In an effort to decrease entitlement spending, the Center for Medicare and Medicaid Services (CMS) recently issued regulations that would curtail many Medicaid services and further shift costs to the states. One regulation would eliminate federal funding for various Medicaid services if they are performed by school personnel. Other regulations would cut funding for targeted case management services that help beneficiaries identify and access care and limit Medicaid coverage for the rehabilitation services that most adult beneficiaries rely on for mental health care.
On April 28, 2008, the House of Representatives passed H.R. 5613, the “Protecting the Medicaid Safety Net Act of 2008.” The bill was passed by an overwhelmingly veto-proof margin of 349-62, showing that this is an issue that affects everyone across the nation, not a partisan issue. H.R. 5613 has been placed on the calendar in the Senate and is expected to be considered in the coming weeks.
Background Notes
Although it was not designed as a mental health program, Medicaid has evolved to become an important financing vehicle for a range of mental health services for both children and adults.
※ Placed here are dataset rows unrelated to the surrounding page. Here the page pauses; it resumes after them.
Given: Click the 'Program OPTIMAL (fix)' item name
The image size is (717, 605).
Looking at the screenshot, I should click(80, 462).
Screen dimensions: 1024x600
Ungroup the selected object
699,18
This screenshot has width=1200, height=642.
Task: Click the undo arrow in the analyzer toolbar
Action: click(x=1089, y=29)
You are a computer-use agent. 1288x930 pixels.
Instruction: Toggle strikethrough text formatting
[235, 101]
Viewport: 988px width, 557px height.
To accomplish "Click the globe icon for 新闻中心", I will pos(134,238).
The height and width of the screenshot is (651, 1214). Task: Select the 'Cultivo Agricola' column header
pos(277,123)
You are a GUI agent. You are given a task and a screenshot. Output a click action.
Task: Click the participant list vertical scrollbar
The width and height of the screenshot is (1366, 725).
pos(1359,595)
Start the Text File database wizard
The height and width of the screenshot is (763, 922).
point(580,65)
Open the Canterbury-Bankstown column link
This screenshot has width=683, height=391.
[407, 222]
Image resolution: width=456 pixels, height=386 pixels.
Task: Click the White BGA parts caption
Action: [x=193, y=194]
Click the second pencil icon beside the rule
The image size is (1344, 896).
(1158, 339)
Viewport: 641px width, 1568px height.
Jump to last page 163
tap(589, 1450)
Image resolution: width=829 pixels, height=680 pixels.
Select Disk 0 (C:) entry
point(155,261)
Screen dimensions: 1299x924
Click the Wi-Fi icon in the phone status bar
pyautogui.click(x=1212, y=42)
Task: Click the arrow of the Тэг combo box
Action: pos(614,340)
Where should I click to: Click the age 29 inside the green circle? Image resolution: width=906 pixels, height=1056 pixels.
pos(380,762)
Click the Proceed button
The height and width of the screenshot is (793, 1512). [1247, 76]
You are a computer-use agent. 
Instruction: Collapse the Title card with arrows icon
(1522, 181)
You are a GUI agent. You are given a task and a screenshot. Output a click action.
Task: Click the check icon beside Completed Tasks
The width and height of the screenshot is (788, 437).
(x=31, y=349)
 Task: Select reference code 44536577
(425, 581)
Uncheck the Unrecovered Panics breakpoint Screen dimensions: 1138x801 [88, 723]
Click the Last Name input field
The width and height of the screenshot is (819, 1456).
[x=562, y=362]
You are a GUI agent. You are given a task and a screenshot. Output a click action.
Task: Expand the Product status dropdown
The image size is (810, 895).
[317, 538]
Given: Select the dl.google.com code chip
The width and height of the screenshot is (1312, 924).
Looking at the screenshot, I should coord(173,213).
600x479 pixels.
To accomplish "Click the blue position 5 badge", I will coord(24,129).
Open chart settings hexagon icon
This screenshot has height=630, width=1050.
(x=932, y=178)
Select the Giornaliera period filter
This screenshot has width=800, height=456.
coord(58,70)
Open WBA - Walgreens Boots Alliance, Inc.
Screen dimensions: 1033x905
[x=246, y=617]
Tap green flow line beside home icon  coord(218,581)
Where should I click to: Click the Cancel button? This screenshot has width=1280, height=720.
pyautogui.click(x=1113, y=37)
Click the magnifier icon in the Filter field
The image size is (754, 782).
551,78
Medicaid covers approximately 52 million Americans—including children, older persons, individuals with disabilities, and individuals who are eligible for federally assisted income maintenance payments—with substance abuse and mental health beneficiaries representing 10 to 20% of all Medicaid beneficiaries.
Reforms are needed to help Medicaid embrace its growing role in national mental health care; unfortunately, most of the recently issued regulations will subvert this effort by making the program less efficient and forcing beneficiaries to forgo needed health care.